Page extract
Thursday, January 12, 2012

Nature versus Nurture

Developmental Psychology classes in college in the last millennium brought about my understanding of Nature versus Nurture: The Great Debate.  At the time, I'm thinking 50-50.  I knew we had " good genes", as evidenced by a lack of handicap in any manner among any living relatives, French Canadian inbreeding notwithstanding.  Well, except for crossed eyes.  And that ain't bad.  And I knew my parents were great...we were a high achieving family, raised in Roman Catholic Tradition with a shot of bartender's kids realism.  Life at home was fun, and my mother had a saintly patience.  We had it good and we knew it.

When it came time to raise my own child, I expected no less.  Well, once I got the hang of it and quit obsessing over psycho-babble crap, I became a pretty good mom.  Somewhat like my mother with my Dad's orneriness. I loved my son unconditionally, and life was good.

However, at the age of 18 I had promised my son he could meet his birth mother if she allowed it.  A year of planning and treading softly and last December it happened.  At her home, we sat on the couch across from each other....Mother Nature and Mother Nurture.

"He has his father's eyes."

I think it was the first thing she said, beyond social niceties.  I know it shocked me some.

He does have really beautiful eyes, and I've always told him so.  To me, he didn't look that much like his half brothers and sister, but she may have seen it differently.

Dataset records
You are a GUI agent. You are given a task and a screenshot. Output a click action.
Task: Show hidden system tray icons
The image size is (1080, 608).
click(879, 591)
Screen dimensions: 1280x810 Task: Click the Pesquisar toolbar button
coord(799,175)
---
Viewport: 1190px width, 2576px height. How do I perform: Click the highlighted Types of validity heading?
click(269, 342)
--
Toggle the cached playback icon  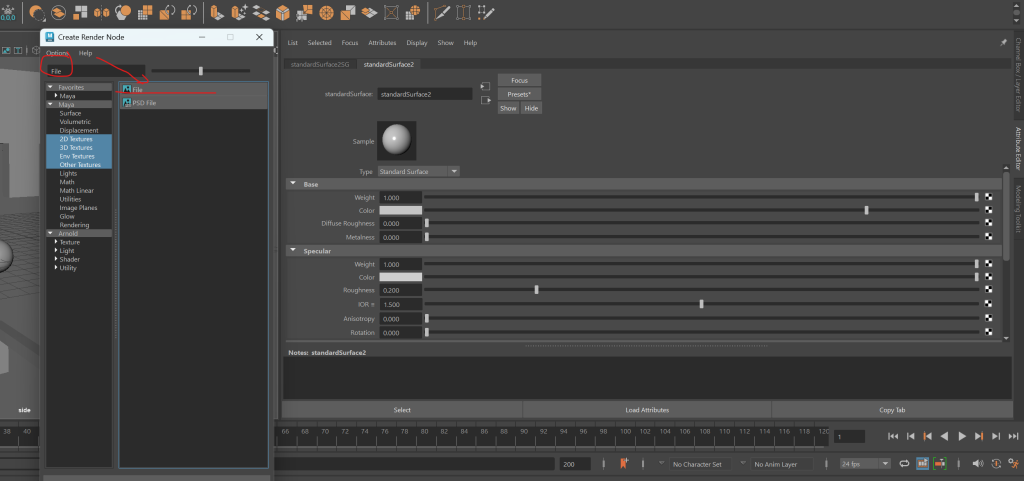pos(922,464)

Action item A
Set down the part of the Nature versus Nurture post above between "When it came" and "shocked me some.", inclusive, without changing a word.
Action item B
Answer these questions about the Nature versus Nurture post above:
(i) What split did the writer believe in during college Developmental Psychology classes?
(ii) At what age had the writer promised the son he could meet his birth mother?
(iii) What is the first thing the birth mother said, beyond social niceties?

Written reply A
When it came time to raise my own child, I expected no less.  Well, once I got the hang of it and quit obsessing over psycho-babble crap, I became a pretty good mom.  Somewhat like my mother with my Dad's orneriness. I loved my son unconditionally, and life was good.

However, at the age of 18 I had promised my son he could meet his birth mother if she allowed it.  A year of planning and treading softly and last December it happened.  At her home, we sat on the couch across from each other....Mother Nature and Mother Nurture.

"He has his father's eyes."

I think it was the first thing she said, beyond social niceties.  I know it shocked me some.

Written reply B
(i) 50-50.
(ii) 18.
(iii) "He has his father's eyes."